====== Available data ======

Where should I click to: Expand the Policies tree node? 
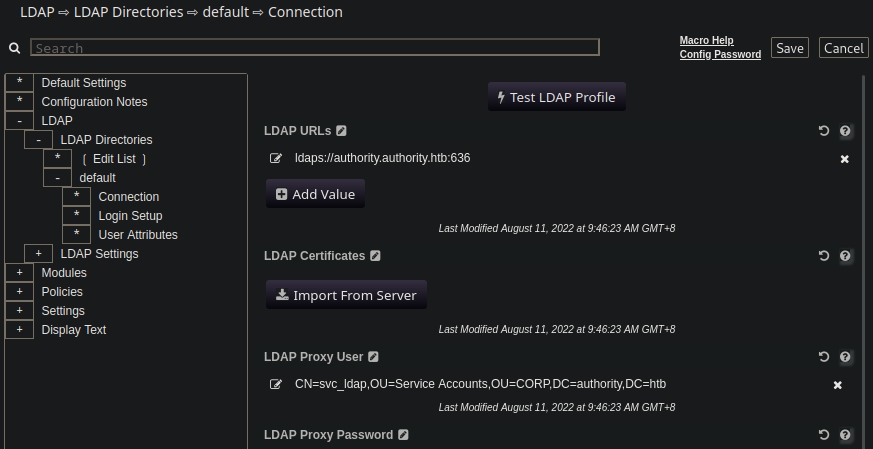(x=19, y=292)
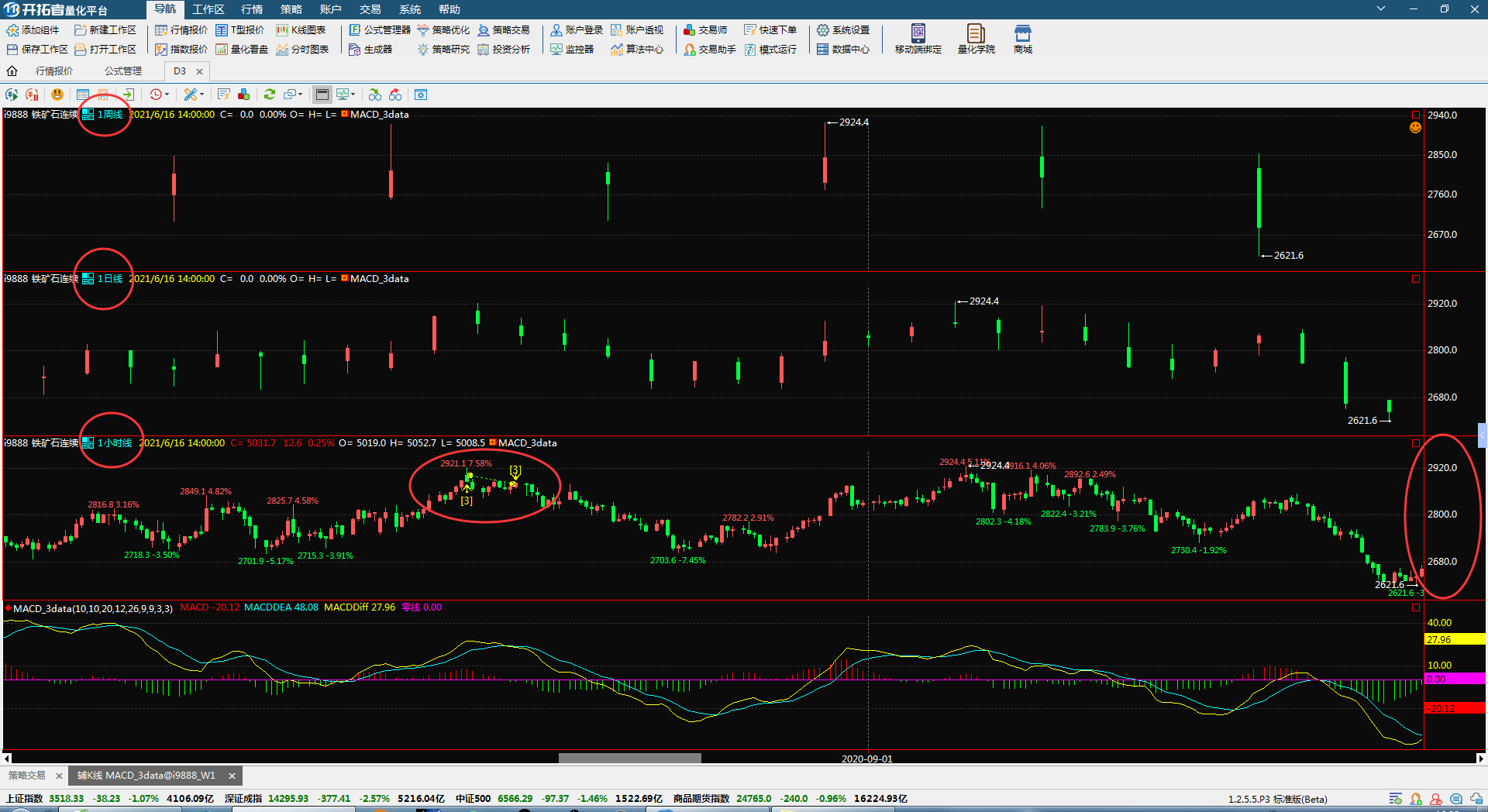Open the K线图表 chart tool
Screen dimensions: 1488x812
point(301,30)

======

Exercise objective: Your job is to reproduce the material exactly. Keep pictures out of it.

The answer:
Where should I click to: Expand the Policies tree node? 
(x=19, y=292)
Open the K线图表 chart tool
Screen dimensions: 1488x812
point(301,30)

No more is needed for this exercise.